In the United States, there is an estimated 10% lifetime probability for developing a
thyroid nodule.
Up to 15% of these nodules will prove to be malignant. The incidence of thyroid cancer is
increasing and is the third leading cause of cancer in women; accordingly, identification
of a nodule
1 cm or larger in diameter often prompts a sophisticated diagnostic evaluation comprised
of sonographic pattern risk assessment combined with fine needle aspiration biopsy
(FNAB), which enables the assessment of cellular morphologic features that could not be
identified by means of clinical assessment or imaging. Ultrasound-guided FNAB has been
shown to accurately classify 62-85% of thyroid nodules as benign, thereby avoiding
diagnostic surgery. Yet, 20-30% of aspirations still yield indeterminate cytologic
findings: "atypia (or follicular lesion) of undetermined significance," "follicular
neoplasm or suspicious for follicular neoplasm," and "suspicious for malignancy with a
risk of malignancy ranging from 6-75%." Most patients with cytologically indeterminate
nodules are referred for diagnostic thyroid surgery, but the majority prove to have
benign disease. For these patients, thyroid surgery is unnecessary, yet it exposes them
to 2-10% risk of serious surgical complications, and most would require thyroid hormone
replacement therapy for life. Research in recent years has focused on the potential of
molecular diagnostic approaches that could capitalize on increasing knowledge of the
molecular etiology of thyroid nodules and the transcriptional and mutation landscape of
thyroid cancers to augment diagnostic accuracy of FNABs. Most molecular profiling tests
demonstrate a high sensitivity and negative predictive value that helps to decrease the
number of benign nodules undergoing unnecessary diagnostic surgery. However, these
classified benign nodules may continue to grow and ultimately may need to undergo surgery
due to compressive symptoms. Although thyroid surgery has always been the mainstay of
treatment for symptomatic nodular goiters, and is associated with excellent outcomes in
experienced hands, thyroid surgery carries a low risk of complications that include
recurrent or superior laryngeal nerve injury leading to voice changes,
hypoparathyroidism, hypothyroidism with need for thyroid hormone supplementation, and
unsightly scarring. Although many patients with thyroid cancers find these risks
acceptable, these risks are sometimes less acceptable to patients with benign disease. In
an era when the medical field is treating thyroid diseases less aggressively, there is a
pressing need to identify approaches to treat indolent malignant disease less invasively.

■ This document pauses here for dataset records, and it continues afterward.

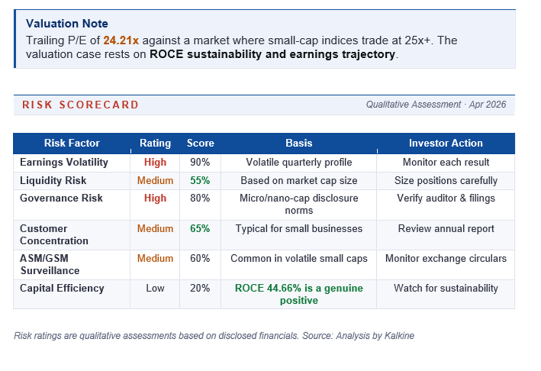541x371 pixels.
Task: Select the Risk Factor column header
Action: pos(72,143)
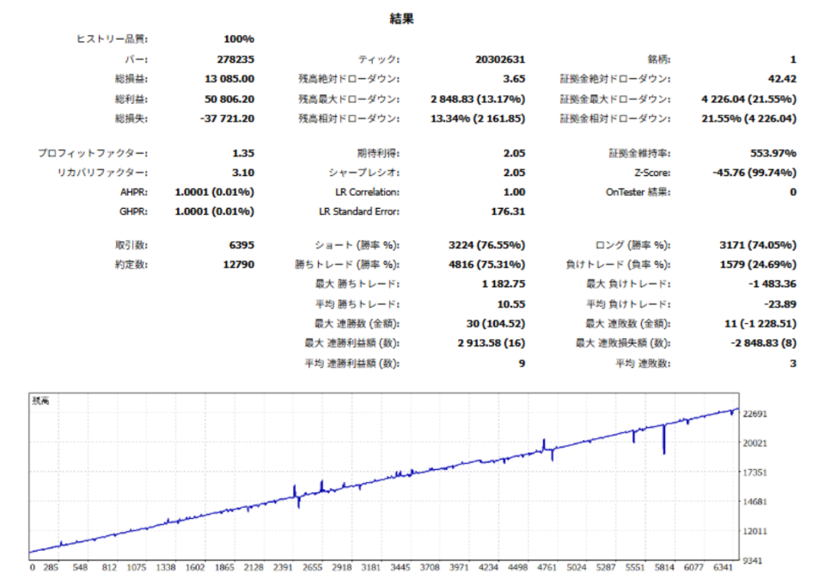
Task: Click the LR Standard Error value 176.31
Action: click(x=507, y=211)
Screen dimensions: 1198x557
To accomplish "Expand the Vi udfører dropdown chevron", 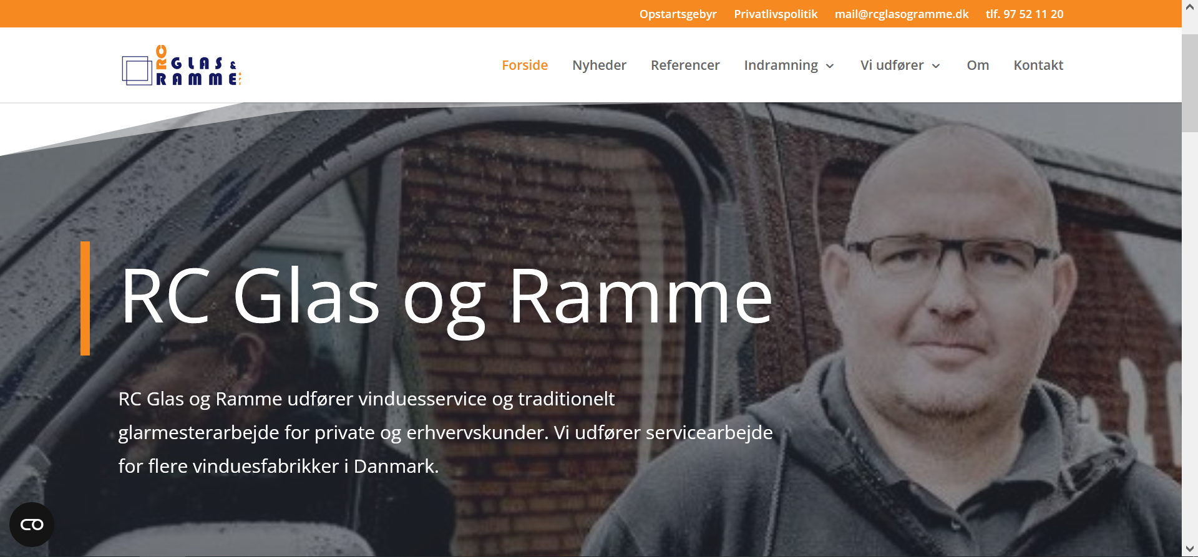I will [936, 66].
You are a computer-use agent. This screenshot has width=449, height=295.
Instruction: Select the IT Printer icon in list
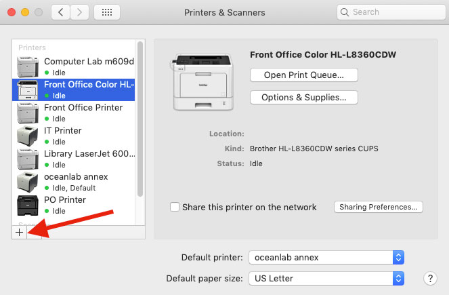(28, 136)
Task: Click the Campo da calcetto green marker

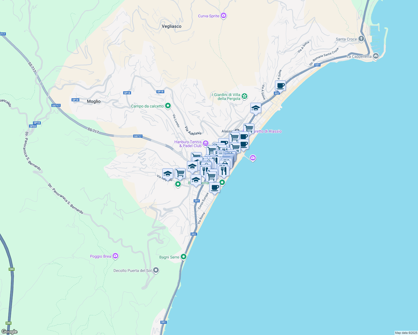Action: tap(168, 106)
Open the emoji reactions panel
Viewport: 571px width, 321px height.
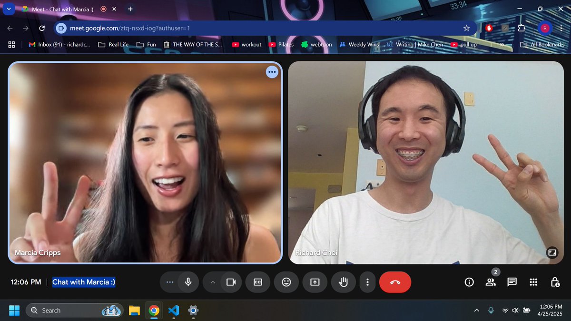tap(286, 282)
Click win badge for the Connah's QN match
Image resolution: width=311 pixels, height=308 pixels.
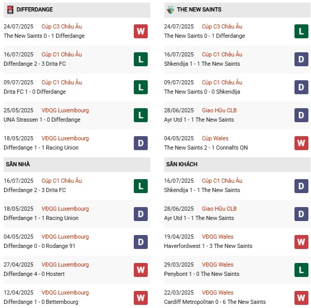pos(301,143)
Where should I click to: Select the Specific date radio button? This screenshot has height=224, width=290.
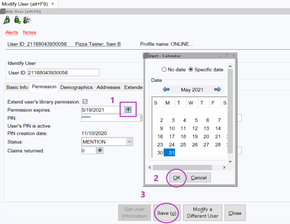pyautogui.click(x=191, y=69)
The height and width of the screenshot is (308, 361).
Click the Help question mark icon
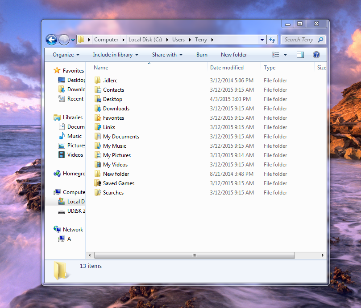point(316,55)
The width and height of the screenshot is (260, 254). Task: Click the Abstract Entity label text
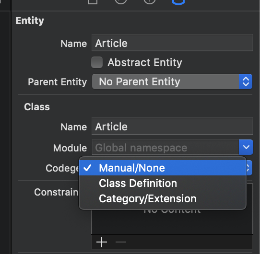coord(145,63)
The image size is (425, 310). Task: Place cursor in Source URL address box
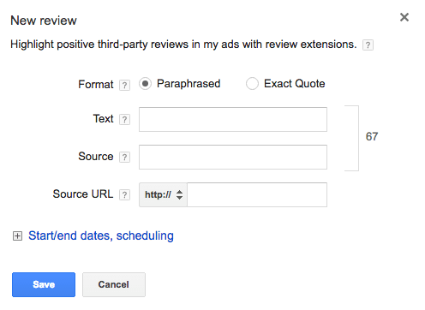click(x=257, y=194)
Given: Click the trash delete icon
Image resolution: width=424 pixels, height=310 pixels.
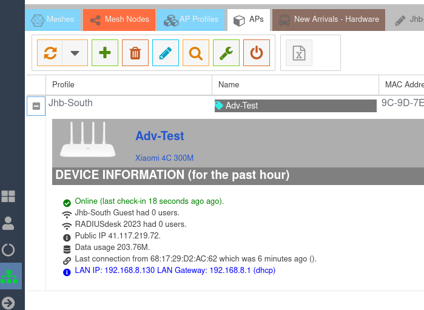Looking at the screenshot, I should coord(135,53).
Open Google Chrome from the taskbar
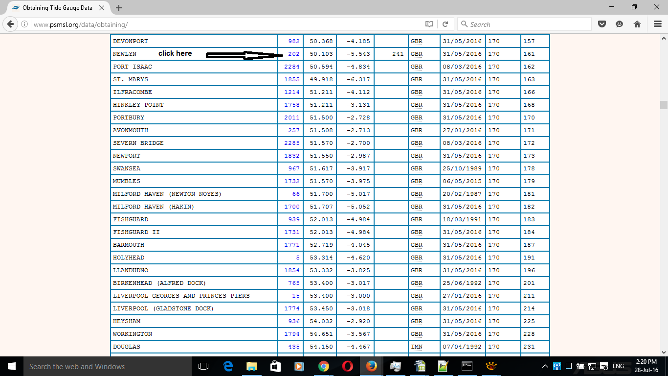The height and width of the screenshot is (376, 668). tap(323, 366)
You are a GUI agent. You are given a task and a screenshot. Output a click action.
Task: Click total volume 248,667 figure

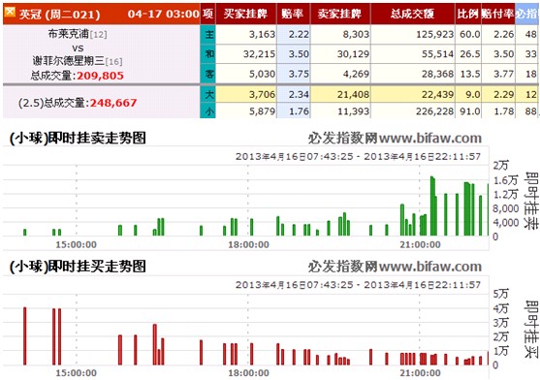pyautogui.click(x=113, y=103)
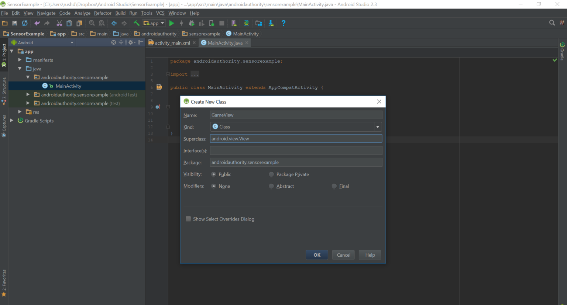The height and width of the screenshot is (305, 567).
Task: Select the Package Private visibility radio button
Action: point(271,174)
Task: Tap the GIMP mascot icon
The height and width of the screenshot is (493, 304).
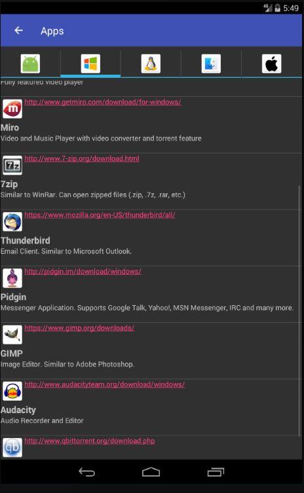Action: coord(12,335)
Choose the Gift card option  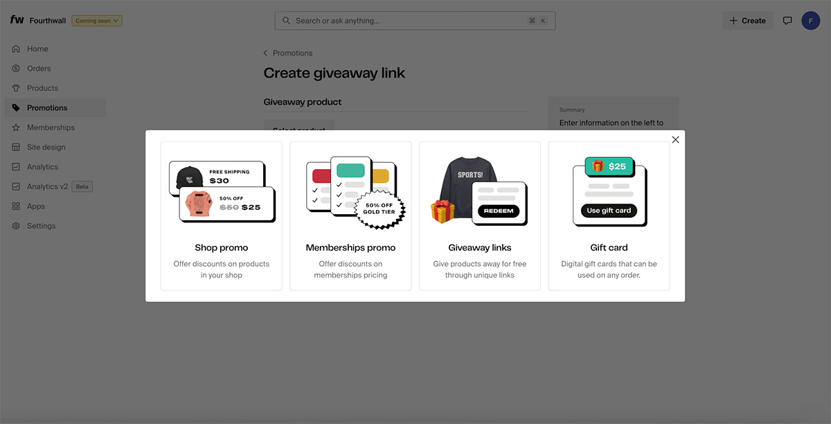click(x=609, y=215)
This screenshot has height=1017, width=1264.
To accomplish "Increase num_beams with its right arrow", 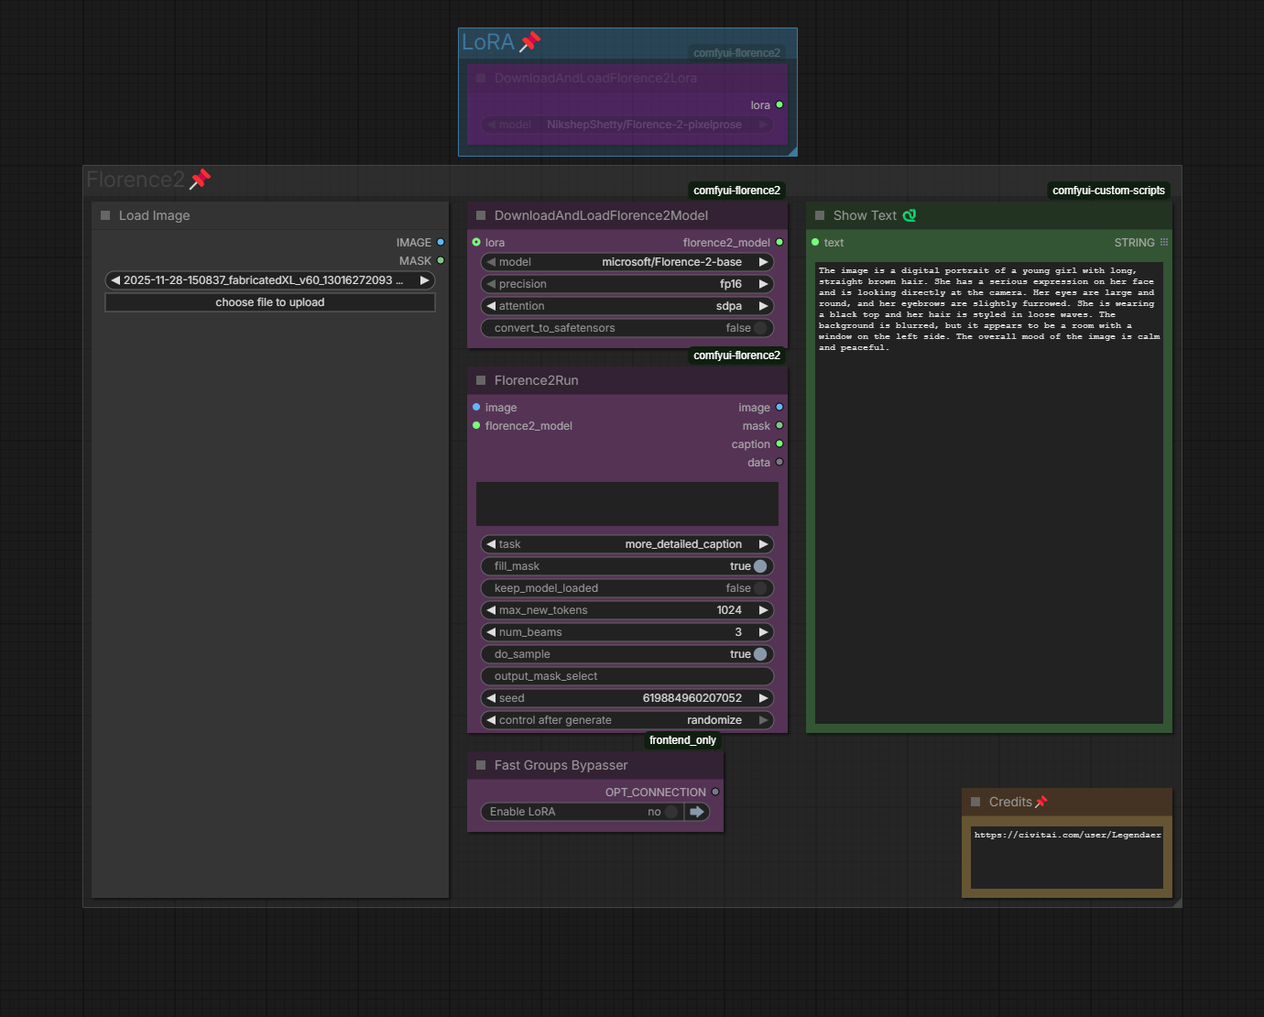I will point(763,632).
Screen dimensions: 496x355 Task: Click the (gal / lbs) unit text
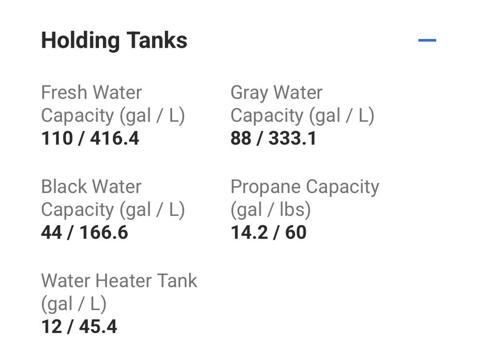pyautogui.click(x=270, y=210)
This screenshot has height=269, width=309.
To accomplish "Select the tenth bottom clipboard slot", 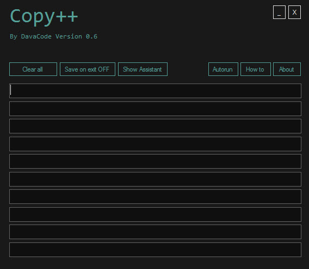I will [155, 249].
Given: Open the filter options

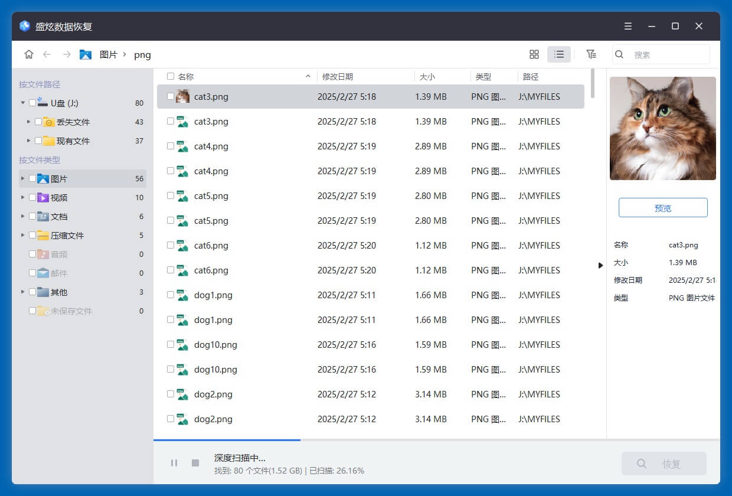Looking at the screenshot, I should tap(591, 54).
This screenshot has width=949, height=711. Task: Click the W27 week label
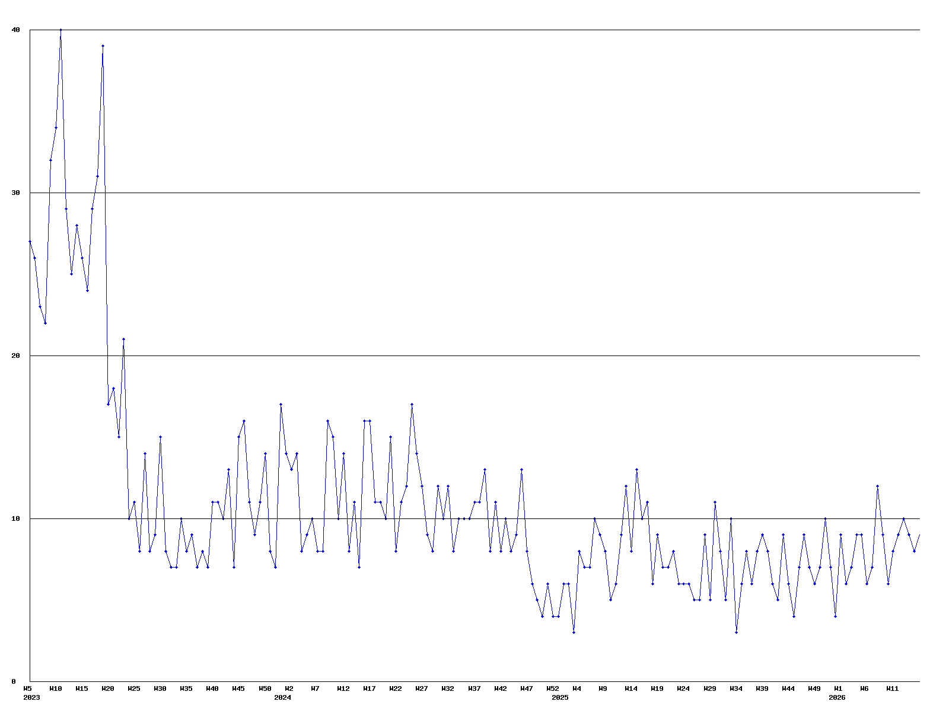422,688
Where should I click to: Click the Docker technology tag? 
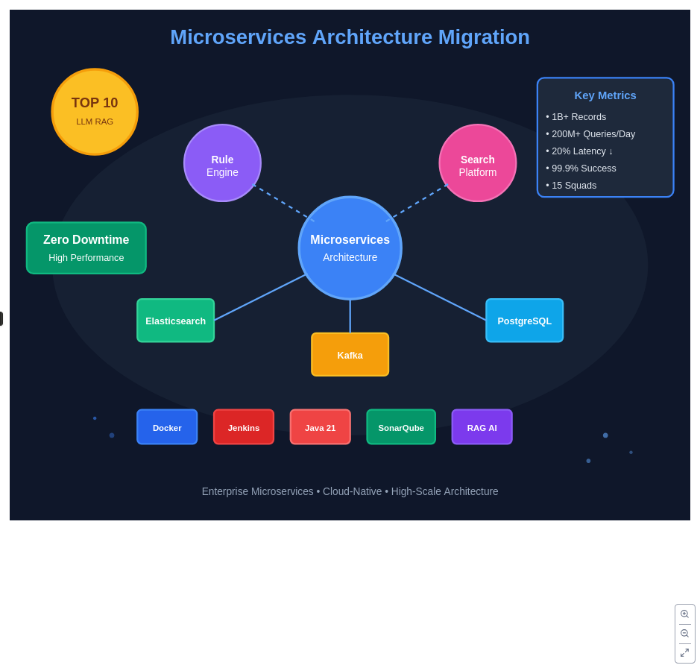coord(167,427)
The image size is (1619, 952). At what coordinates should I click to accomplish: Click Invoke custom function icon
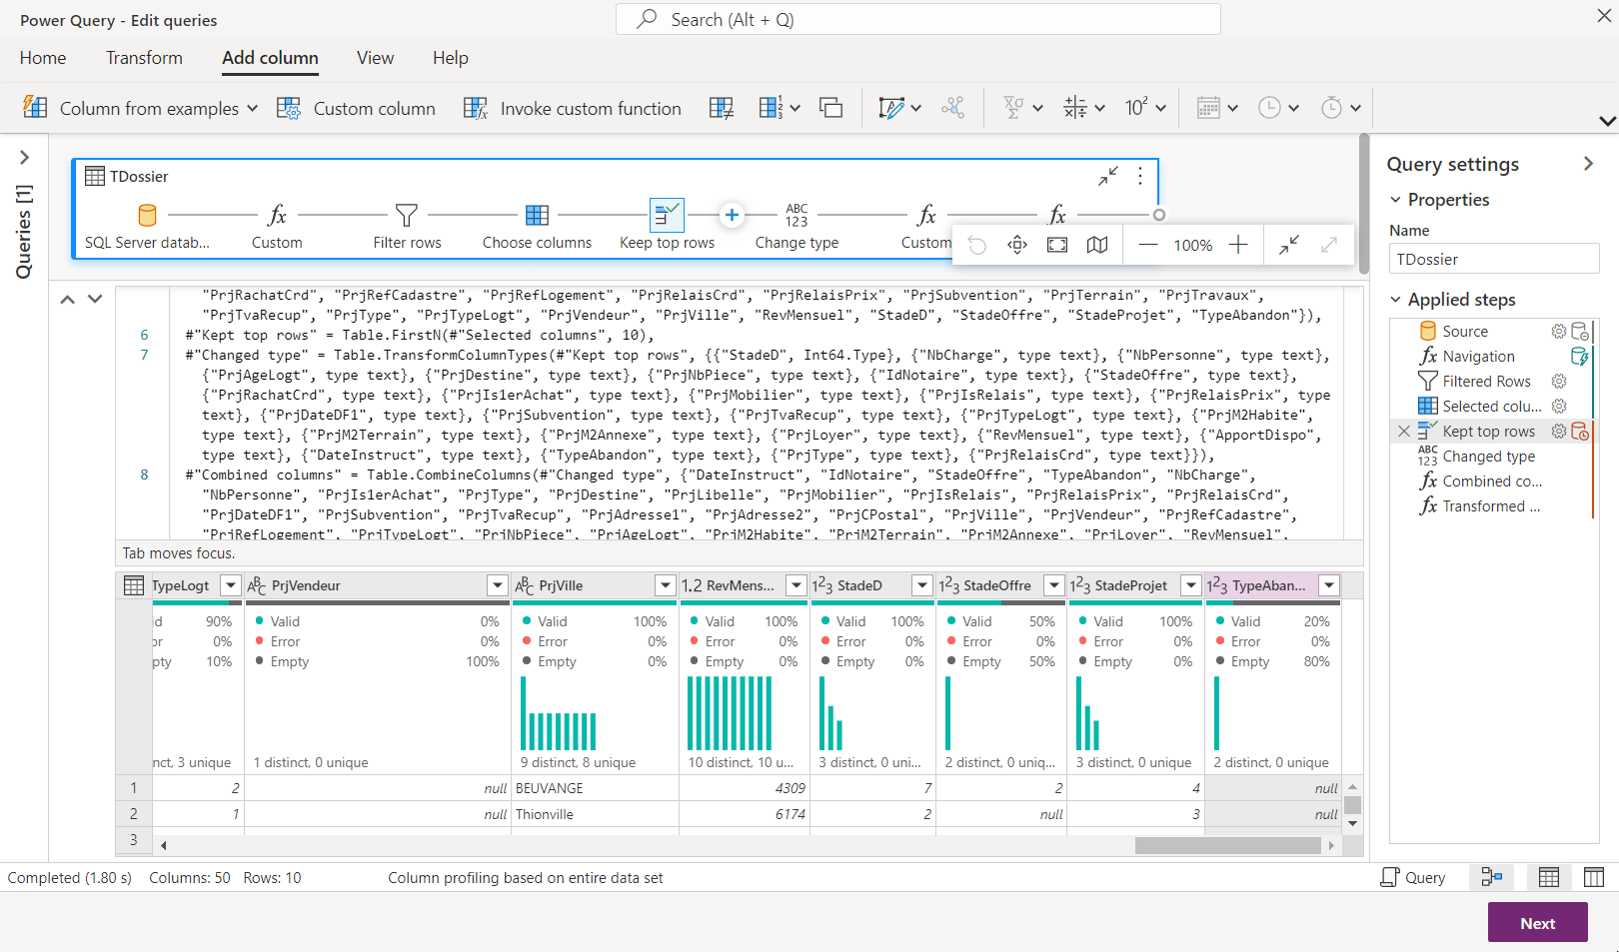[476, 108]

Introduced in the early 2000s, ultrasound-guided percutaneous ablation of thyroid lesions
has emerged as a potential alternative to surgery in patients with benign thyroid
nodules. Of the myriad ablation methods, the most commonly used technique is
radiofrequency ablation (RFA). An expanding body of evidence shows that radiofrequency
ablation and other percutaneous interventions are effective treatments for benign solid
thyroid nodules, toxic adenomas, and thyroid cysts resulting in overall volume reduction
ranges of 40-70% with durable resolution of compressive and hyperthyroid symptoms. In
addition, RFA has been used as an effective alternative treatment in the management of
locally recurrent thyroid cancers in patients who are not good surgical candidates.
Although these percutaneous techniques have been steadily.
gaining acceptance in Europe and Asia over the past 20 years, they have been slow to be
adopted in the US. There remains a dearth of data regarding clinical experience in the
United States and no randomized clinical trials have been performed evaluating RFA vs
active surveillance for micropapillary carcinomas.